We have a closed-source SDK distributed as a static framework. We are experiencing some difficulty in incorporating Privacy Manifests. We added the Privacy Manifest as a resource in the xcframework using the Copy Bundle Resources phase. Our expectation was that the developer could then add the xcframework to their application and select the Embed Without Signing embed option. Even though it's a static framework, Xcode removes the static archive from the framework when it is embedded in the target bundle as described here:
Embedding a static framework using a Copy Files build phase now removes the static archive from the framework when it is embedded in the target bundle. The REMOVE_STATIC_EXECUTABLES_FROM_EMBEDDED_BUNDLES build setting can be set to NO to opt out of this behavior. The COPY_RESOURCES_FROM_STATIC_FRAMEWORKS build setting, previously used in the legacy build system to extract and copy the resources from a static framework to the target bundle, no longer has any effect with the new build system as the entire framework is copied instead (minus the static archive as described above)
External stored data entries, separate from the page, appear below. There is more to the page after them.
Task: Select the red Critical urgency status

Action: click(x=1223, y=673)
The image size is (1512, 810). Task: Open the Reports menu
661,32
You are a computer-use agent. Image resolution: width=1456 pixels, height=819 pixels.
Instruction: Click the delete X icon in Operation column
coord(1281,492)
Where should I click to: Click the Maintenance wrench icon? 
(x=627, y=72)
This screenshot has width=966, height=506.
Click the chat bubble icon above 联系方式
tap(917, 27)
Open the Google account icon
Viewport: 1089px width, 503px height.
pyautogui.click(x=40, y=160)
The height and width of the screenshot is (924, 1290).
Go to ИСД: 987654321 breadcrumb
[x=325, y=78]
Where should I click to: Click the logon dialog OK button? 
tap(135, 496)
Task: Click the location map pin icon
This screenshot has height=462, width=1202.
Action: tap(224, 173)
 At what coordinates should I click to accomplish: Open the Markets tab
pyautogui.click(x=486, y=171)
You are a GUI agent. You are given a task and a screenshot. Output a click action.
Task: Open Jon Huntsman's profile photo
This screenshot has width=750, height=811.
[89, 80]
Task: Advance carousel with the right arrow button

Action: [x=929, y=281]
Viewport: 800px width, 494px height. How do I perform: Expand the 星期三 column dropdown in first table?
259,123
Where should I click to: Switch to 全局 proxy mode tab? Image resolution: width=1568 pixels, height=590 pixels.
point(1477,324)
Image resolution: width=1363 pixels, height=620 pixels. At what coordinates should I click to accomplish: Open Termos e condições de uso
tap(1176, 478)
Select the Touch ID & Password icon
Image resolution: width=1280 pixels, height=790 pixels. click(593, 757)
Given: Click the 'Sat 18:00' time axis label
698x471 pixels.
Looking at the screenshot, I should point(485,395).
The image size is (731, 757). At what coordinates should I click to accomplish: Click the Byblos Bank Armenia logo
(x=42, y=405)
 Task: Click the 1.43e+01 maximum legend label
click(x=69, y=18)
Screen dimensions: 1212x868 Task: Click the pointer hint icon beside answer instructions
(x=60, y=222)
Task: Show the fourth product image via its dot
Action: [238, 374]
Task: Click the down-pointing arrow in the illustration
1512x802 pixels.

The problem is that by doing this, the Info.plists present in the platform folder (.framework) is also embedded into the host app. The Info.plist now references the binary that was removed, causing a validation error when uploading to iTunes Connect. Similarly, if we remove the Info.plist from the xcframework platforms folders, it is not possible to run the host application on the simulator. Firebase is facing the same problem as they prepare to incorporate Privacy Manifests into their frameworks.
When distributing via CocoaPods and SPM, we do not have this problem since it is possible to reference an external .xcprivacy to the xcframework in the package itself. So, in summary, how do we incorporate Privacy Manifests into a static framework?